The president of the New York Federal Reserve said it will be “appropriate” to raise the central bank’s benchmark short-term interest rate in March and begin to reduce its $9 trillion stockpile of bonds “later this year.”
“With today’s strong economy and inflation that is well above our 2% longer-
run goal, it is time to start the process of steadily moving the target range [for short-term interest rates ] back to more normal levels” John Williams said in a virtual speech Friday at New Jersey City University.
Williams is seen as a close ally of Fed Chairman Jerome Powell, who has been quiet lately as he awaits a Senate vote on his confirmation for a second term. The Fed’s next strategy-setting meeting is on March 15-16.
Williams did not tip his hand on whether he would prefer a quarter-point hike or 50 basis points, but most economists predict the Fed will start small. Another Fed president, Loretta Mester, was also noncomittal in a speech on Thursday.
The Fed cut its benchmark short-term rate to near zero early in the pandemic and doubled the size of its balance sheet to $9 trillion by buying U.S. Treasury bonds and securities composed of home mortgages. The goal was to drive down long-term rates.
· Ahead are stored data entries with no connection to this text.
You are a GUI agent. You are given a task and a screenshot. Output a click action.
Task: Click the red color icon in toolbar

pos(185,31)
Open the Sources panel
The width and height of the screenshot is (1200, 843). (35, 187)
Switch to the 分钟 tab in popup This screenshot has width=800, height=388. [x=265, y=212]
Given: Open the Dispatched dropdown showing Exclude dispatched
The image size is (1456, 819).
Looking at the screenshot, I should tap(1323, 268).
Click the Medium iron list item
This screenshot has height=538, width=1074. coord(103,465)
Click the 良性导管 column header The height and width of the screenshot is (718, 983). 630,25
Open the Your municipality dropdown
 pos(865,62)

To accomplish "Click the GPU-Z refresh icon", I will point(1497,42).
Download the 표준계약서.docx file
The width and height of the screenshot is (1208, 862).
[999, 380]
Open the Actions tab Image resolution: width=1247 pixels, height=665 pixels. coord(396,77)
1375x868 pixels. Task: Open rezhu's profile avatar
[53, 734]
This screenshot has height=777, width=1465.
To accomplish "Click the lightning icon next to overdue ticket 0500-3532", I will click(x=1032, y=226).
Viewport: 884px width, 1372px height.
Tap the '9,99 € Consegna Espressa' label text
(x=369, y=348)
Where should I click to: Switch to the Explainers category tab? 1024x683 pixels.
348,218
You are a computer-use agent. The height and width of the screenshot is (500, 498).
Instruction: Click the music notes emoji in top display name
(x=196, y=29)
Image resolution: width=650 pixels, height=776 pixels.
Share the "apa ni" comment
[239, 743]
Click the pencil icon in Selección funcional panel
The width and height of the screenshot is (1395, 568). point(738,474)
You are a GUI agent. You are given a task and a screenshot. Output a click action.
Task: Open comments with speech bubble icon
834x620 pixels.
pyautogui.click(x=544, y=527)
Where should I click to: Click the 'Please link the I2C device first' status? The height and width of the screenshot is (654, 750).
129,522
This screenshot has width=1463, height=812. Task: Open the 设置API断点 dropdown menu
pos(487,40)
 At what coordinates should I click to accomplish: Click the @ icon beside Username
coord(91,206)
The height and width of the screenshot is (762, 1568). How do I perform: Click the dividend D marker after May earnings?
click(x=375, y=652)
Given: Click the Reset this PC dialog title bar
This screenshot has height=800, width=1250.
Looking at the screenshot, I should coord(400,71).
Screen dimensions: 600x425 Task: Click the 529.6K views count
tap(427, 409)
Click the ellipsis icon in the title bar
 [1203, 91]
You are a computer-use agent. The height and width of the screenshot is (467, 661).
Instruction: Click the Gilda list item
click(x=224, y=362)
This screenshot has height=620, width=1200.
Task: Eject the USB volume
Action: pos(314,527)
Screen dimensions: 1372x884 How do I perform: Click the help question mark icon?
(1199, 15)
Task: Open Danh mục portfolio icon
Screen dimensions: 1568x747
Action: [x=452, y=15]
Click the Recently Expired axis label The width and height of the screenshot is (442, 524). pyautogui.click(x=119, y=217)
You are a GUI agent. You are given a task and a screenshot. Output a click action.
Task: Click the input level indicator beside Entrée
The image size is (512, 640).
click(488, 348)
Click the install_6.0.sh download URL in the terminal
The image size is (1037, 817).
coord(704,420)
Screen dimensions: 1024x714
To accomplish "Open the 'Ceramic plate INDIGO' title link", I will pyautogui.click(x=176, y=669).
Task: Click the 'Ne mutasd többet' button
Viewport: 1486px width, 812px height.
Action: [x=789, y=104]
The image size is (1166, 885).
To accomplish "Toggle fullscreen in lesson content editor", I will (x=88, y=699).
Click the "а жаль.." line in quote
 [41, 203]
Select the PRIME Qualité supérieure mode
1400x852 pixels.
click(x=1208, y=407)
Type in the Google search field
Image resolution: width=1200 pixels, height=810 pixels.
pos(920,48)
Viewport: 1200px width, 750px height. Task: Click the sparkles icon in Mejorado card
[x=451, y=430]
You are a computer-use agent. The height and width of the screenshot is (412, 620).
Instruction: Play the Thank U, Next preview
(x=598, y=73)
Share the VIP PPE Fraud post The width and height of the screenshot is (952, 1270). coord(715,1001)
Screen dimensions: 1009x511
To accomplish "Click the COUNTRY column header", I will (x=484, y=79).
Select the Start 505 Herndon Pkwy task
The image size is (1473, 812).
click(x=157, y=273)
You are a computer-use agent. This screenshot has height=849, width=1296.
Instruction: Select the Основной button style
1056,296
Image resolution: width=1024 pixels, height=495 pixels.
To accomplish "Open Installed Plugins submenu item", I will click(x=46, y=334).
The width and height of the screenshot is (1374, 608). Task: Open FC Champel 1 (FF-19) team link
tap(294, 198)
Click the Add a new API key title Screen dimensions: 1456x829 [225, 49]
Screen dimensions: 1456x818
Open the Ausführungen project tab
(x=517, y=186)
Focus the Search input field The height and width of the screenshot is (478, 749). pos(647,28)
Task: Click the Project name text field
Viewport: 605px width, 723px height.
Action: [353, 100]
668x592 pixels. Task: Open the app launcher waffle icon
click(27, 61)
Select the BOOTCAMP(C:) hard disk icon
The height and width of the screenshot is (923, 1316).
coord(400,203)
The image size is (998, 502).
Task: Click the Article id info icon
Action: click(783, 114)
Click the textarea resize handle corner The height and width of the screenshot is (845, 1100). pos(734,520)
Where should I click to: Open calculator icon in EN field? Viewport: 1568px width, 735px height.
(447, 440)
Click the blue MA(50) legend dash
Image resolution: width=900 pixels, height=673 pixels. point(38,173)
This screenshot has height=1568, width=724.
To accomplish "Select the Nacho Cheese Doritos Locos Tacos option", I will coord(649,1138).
Williams said the Fed should move to “steadily and predictably” reduce its bond holdings. He noted that long-term rates have already risen in anticipation of the emerging Fed strategy.
Williams predicted inflation, as measured by the Fed’s preferred PCE index, would fall to around 3% by the end of 2022 from the current yearly rate of just under 6%.
He said supply-chain bottlenecks that have contributed greatly to high inflation are likely to subside and help restore the balance between supply and demand.
The economy is likely to grow a shade less than 3% this year, he said.
“I am confident we will achieve a sustained, strong economy and inflation at our 2% longer-run goal,” he said.